In August 1936, President Franklin Delano Roosevelt addressed Chautauquans and the nation about the horrors of war and the need for international cooperation.
“We believe in democracy,” the president said. “We believe in freedom. We believe in peace.”
On Wednesdsay, another sort of presidential address will take place on the grounds — this time about gardens.
At 12:15 p.m. in Smith Wilkes Hall, author Marta McDowell will give a Brown Bag lecture on her book All The Presidents’ Gardens. The book traces how the styles of the White House gardens evolved over the centuries.
McDowell, who teaches landscape history at the New York Botanical Garden in the Bronx, will inform attendees about how the White House’s gardening styles were reflective of the nation’s. Over time, the house’s grounds transformed from the agrarian to the modern.
“The White House is a place that tends to be a big reflection of what’s going on,” McDowell said. “So when the styles changed, gardens at the White House changed as well.”
When writing her book, which appeared on The New York Times best-seller list, McDowell perused records at the National Archives in Washington, D.C., and Maryland, at the Massachusetts Historical Society and via online resources.
“It was a bit of a treasure hunt,” she said.
McDowell’s BTG talk will feature some of the interesting presidential stories she recounts in her book: how John Quincy Adams got into gardening, why Abraham Lincoln had goats and what happened when the Kennedy administration dug up the old Rose Garden, for example.
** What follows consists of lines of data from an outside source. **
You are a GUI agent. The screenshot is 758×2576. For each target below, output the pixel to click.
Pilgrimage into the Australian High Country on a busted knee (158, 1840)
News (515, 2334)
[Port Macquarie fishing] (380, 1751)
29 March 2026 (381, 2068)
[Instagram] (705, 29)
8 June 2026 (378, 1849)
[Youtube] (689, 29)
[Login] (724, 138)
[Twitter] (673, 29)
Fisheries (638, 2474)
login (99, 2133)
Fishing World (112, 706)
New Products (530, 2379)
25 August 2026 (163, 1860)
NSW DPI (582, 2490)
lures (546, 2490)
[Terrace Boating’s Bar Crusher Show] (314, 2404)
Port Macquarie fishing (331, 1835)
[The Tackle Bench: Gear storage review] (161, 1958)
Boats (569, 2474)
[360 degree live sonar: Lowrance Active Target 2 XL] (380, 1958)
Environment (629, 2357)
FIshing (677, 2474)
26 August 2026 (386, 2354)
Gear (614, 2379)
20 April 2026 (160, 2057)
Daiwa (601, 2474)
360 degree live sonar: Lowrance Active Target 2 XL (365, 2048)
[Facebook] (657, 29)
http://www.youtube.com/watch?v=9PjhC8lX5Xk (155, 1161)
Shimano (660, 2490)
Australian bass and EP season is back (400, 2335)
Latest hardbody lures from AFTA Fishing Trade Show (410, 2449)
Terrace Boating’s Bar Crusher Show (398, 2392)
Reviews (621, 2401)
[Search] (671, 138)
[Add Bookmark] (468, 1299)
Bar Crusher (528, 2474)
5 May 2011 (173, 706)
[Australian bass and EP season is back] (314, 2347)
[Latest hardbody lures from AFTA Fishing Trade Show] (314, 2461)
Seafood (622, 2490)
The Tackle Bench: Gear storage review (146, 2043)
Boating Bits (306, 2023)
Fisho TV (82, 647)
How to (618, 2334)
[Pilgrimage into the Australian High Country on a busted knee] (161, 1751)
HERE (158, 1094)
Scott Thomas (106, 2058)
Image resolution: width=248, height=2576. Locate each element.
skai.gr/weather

“I was surprised at some of the presidents and their garden-related stories, people I had never really thought about,” she said.
A major focus of her book and her talk, she said, involves looking at why people plant flowers and trees.
“It’s one thing to stand in a garden and say, ‘Gee, this is pretty,’ ” she said. “But there’s design and there’s fashion in it. Plants go in and out of style.”
Copies of the book will be available for purchase at the talk, McDowell said. The program is funded in memory of Dennis Beagle, Virginia King Gilkey, Richard Langston Jr. and Ron Harrell by their Chautauqua friends, said BTG publicist Nancy Wolfe.
By and large, McDowell aims to help Chautauquans appreciate the history behind their homes’ gardens.
“The gardens around the house, whether it’s the White House or your house, are equally are full of tradition,” she said.